Exercise brief: The answer must be a single number: how many lines in this listing hold the word "computer".

== Segment start ==

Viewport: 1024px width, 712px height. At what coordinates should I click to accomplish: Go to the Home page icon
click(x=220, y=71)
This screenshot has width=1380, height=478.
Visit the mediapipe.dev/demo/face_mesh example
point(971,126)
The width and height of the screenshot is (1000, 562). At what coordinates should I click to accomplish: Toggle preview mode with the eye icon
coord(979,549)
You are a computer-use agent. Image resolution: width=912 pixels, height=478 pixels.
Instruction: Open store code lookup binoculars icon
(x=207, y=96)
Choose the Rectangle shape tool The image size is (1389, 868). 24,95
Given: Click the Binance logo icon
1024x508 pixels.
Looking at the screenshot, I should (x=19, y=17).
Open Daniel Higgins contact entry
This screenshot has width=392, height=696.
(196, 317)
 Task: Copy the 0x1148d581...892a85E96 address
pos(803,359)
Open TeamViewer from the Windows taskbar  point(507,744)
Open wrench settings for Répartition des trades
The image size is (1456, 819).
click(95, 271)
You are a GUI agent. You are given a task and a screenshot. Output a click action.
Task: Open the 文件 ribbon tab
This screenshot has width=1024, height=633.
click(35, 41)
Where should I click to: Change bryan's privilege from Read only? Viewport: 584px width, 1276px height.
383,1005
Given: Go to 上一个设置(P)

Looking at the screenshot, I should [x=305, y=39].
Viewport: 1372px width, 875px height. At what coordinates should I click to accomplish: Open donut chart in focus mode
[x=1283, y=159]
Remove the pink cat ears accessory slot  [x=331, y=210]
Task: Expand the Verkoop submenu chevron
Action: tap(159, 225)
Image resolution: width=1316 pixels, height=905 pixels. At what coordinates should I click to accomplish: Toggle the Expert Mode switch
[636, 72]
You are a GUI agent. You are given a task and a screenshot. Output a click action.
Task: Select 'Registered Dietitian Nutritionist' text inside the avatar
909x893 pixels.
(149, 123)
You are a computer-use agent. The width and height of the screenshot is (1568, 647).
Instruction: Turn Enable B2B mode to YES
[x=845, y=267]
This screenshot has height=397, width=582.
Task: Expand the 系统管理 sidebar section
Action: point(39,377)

== Segment end ==

Reply to the exercise: 2